United Arab EmiratesUAE increased gasoline prices in 2010 to the highest level in the GCC. Abu Dhabi is developing a comprehensive electricity and water consumption strategy, which led to an increase in tariffs in January 2015 (by 170 percent for water and 40 percent for electricity). Dubai raised water and electricity tariffs by 15 percent in early 2011.

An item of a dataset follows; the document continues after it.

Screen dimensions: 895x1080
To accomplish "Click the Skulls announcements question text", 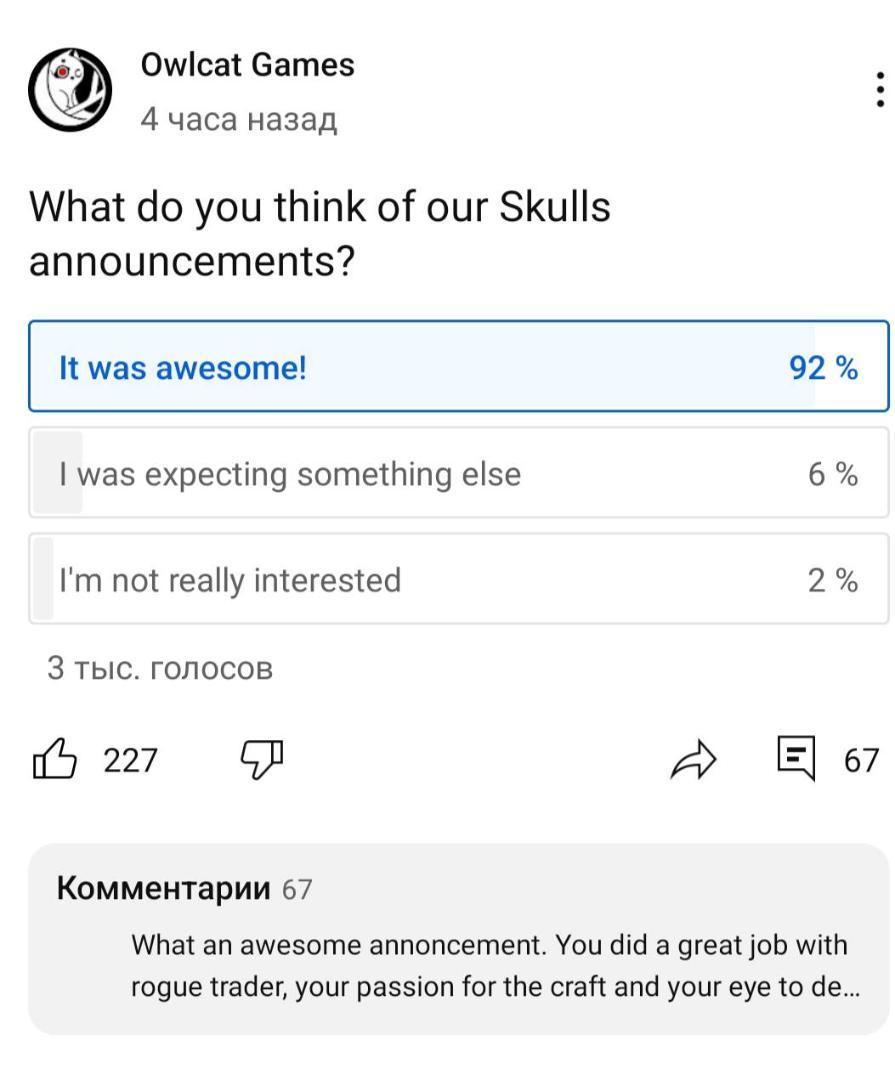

21. International experience suggests that reforming energy subsidies is challenging, but implementable. An increasing number of countries around the world are reforming or have reformed energy subsidies (e.g. Brazil, Chile, Ghana, Indonesia, Iran, Mauritania, Nigeria, Peru, Philippines).16 The experience from these countries suggests that energy subsidy reforms can fail mainly because of the following: (i) too rapid increases in fuel prices and energy tariffs, (ii) lack of long-term commitment to reform, (iii) the inability to depoliticize pricing policy, (iv) failure to introduce appropriate social safety nets as part of the reform package, and (v) poor communication of the reform objectives and planned mitigating measures to the public. Box 2 presents an interesting experience of Indonesia in reforming energy subsidies.

22. The implementation of subsidy reforms will be successful if the reform package is comprehensive, transparent, gradual, and targeted. The reform package should consist of the following key ingredients:17

  • A comprehensive energy sector reform plan that includes long-term objectives and an assessment of the impact of the reforms.
  • A comprehensive and well-planned communication strategy that will help generate broad public support by informing the public of the cost of subsidies and the benefits of the reform.
  • Appropriately phased and sequenced price increases that will allow households and enterprises to adjust.
  • Improved efficiency of state-owned enterprises that will result in lower producer subsidies and therefore reducing the fiscal burden of the energy sector.
  • Targeted mitigating measures that will alleviate the impact of energy prices’ increases on the poor. Targeted cash transfers are the preferred approach to compensation.
  • Depoliticized price setting that ensures a successful and durable subsidy reform. Adopting an automatic fuel pricing mechanism could be combined with a smoothing feature to avoid domestic fuel price volatility by allowing sharp increases in international prices to be only gradually transmitted to domestic prices. Responsibility for developing and implementing an automatic pricing mechanism can be given to an independent body. In the long term, fuel prices could be fully liberalized.

D. Strengthening Budgeting Approach

23. Progress has also been made in reforming the federal and Dubai budgets, and preparing consolidated fiscal data. The federal government has introduced a three-year budget cycle. Spending ceilings are set top-down and spending is presented on a program basis with associated performance indicators. Dubai has a medium-term fiscal framework setting budget targets through 2017, though targets are not published. The Fiscal Policy Coordination Council, supported by the Ministry of Finance, now prepares consolidated historical fiscal data for the UAE as a whole, an important step towards developing a medium-term fiscal framework.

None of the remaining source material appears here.